Inactivo desde el verano de 2023, el australiano, cuya cima fue el número 13 del ranking ATP y aquella final de Wimbledon ante Novak Djokovic, dedicó toda la temporada pasada a labrarse una imagen distinta fuera de las pistas. Genial con una raqueta en las manos, también había protagonizado mil polémicas como tenista -escupitajos a la grada, insultos a jueces y rivales e incluso una masturbación simulada-, pero se estaba reciclando como un preciado comentarista de televisión.
El chiste sobre Kalinskaya
Su talento le permitía leer los partidos con precisión y su locuacidad, explicarlos como pocos. En el pasado Open de Australia trabajó para Eurosport -llegó a hacer entrevistas en la pista-, en Wimbledon para la BBC y en el US Open, para ESPN.

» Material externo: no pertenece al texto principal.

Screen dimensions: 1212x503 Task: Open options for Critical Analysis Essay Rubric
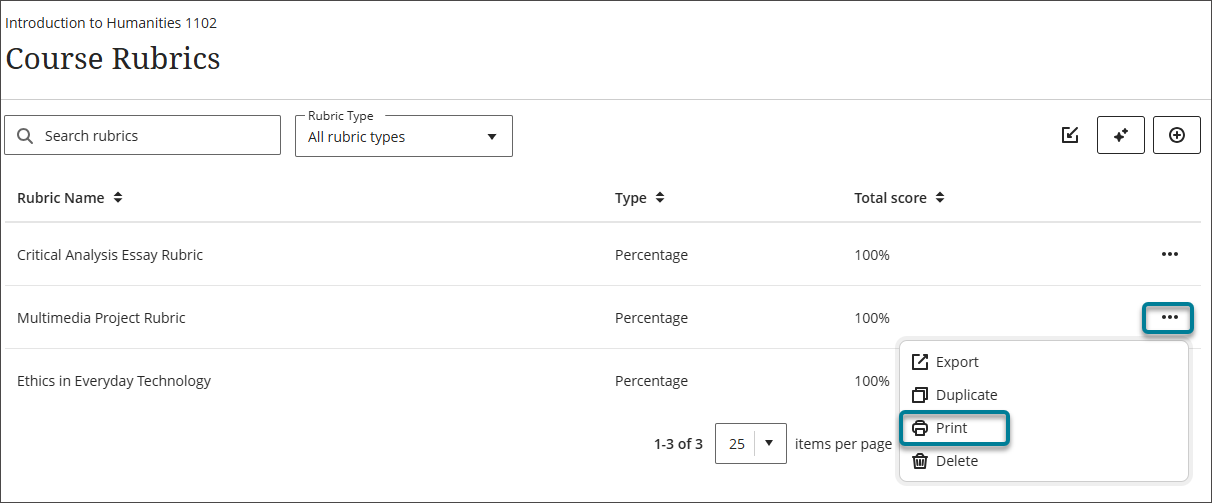(1170, 255)
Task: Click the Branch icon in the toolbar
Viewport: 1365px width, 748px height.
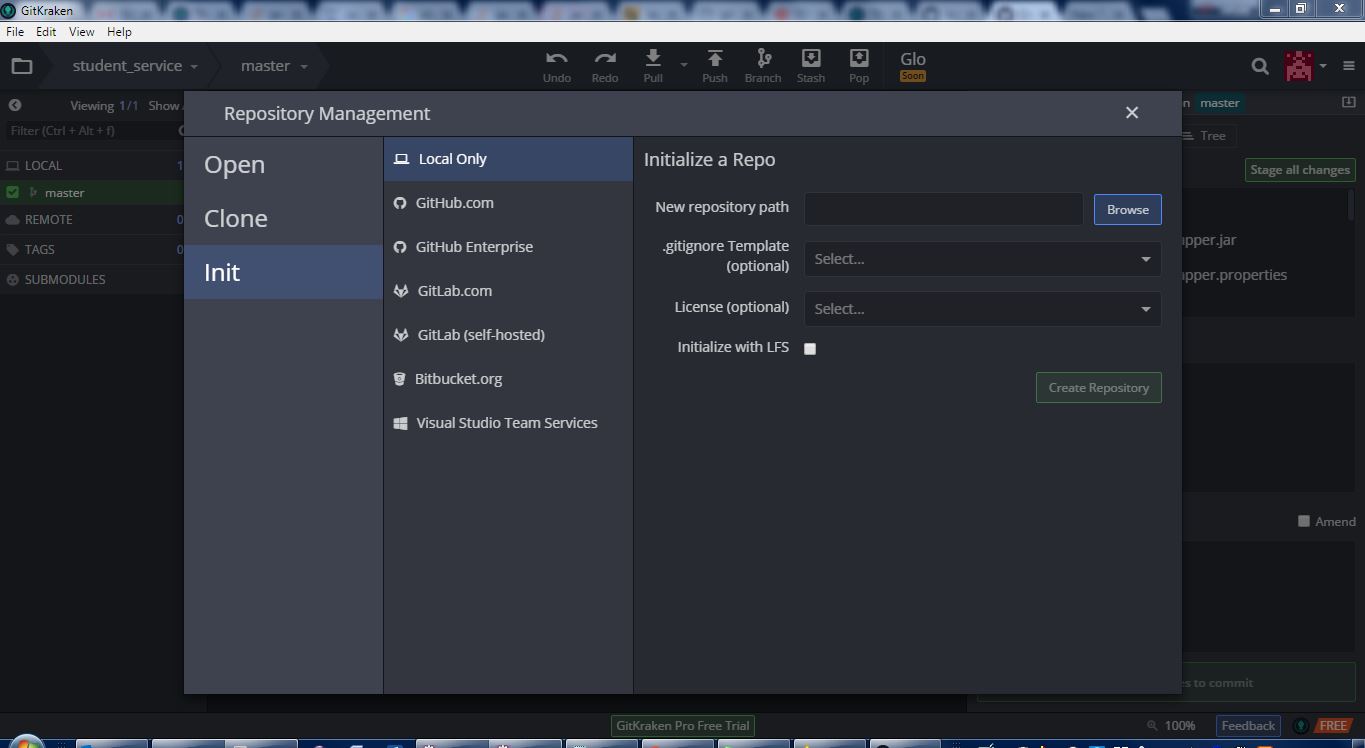Action: [x=762, y=63]
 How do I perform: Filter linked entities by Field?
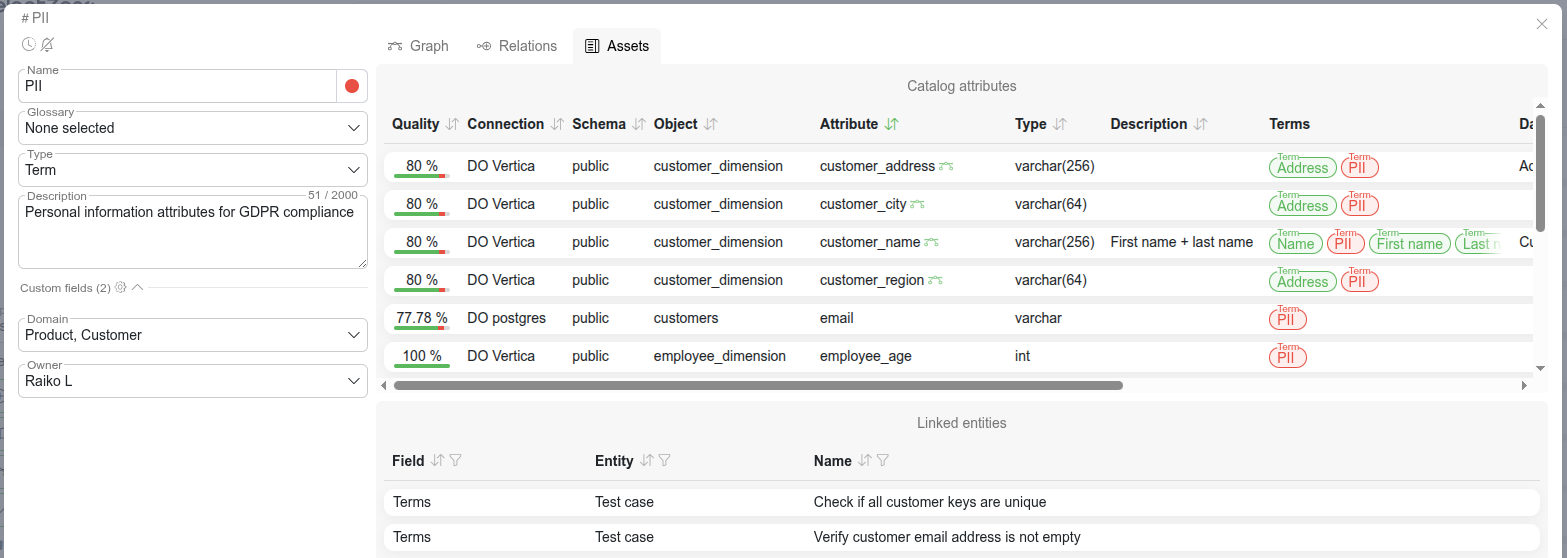coord(456,461)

Con sólo 29 años y mientras se recuperaba de sus lesiones de muñeca y rodilla, Kyrgios se estaba convirtiendo en una estrella televisiva hasta que se descubrió el positivo de Jannik Sinner. Como muchos otros, el australiano fue muy crítico con el número uno del mundo y con la gestión del caso realizada por la ATP, pero eso no fue lo que le perjudicó.
Alastair GrantAP
Sus opiniones se mezclaron con un chiste sobre Anna Kalinskaya, ex novia del propio Kyrgios y actual pareja de Sinner, y en las últimas semanas se han convertido en un acoso constante. Por ejemplo, hace unos días Cruz Hewitt, hijo de Lleyton Hewitt, completó un entrenamiento en Melbourne junto a Sinner y Kyrgios llenó su Instagram de comentarios desagradables. "Pensaba que éramos amigos", le soltó al chaval de apenas 16 años entre emojis de jeringuillas.
La guerra con Roddick
Por ello, Kyrgios, que como comentarista estaba ganando adeptos, ha regresado a la polémica. De censor a censurado. A la espera de saber si podrá disputar este Open de Australia, para el que está clasificado con ranking protegido pese a las molestias que aún arrastra, el pasado martes fue el protagonista del último episodio del podcast del ex número uno del mundo Andy Roddick. Kyrgios había insinuado que el propio Roddick se dopó porque éste defendió a Sinner y su respuesta fue inequívoca.
"Nick necesita los me gusta, necesita las interacciones. Ahora mismo es un influencer de tenis. Vive por y para los me gusta, por y para la sección de comentarios. Se siente guay, claro. Es uno de los tenistas más talentosos que he visto en mi vida, pero es un hipócrita cuando juzga a la gente", apuntó Roddick que no dudó en recordar que años atrás Kyrgios se declaró culpable de agredir a una ex novia, Chiara Passari: "Es alguien que se ha declarado culpable de agredir sexualmente a tu novia, y quiere que la gente entienda su contexto, diciendo que estaba en un mal momento, que tomaba drogas. Siempre será el tipo que se declaró culpable de agredir a una mujer".
El próximo lunes a las 14.00 horas, quizá 10 o quizá 100 seguidores se acercarán al concurso de imitadores de Kyrgios, pero seguirá siendo el tenista más controvertido del mundo.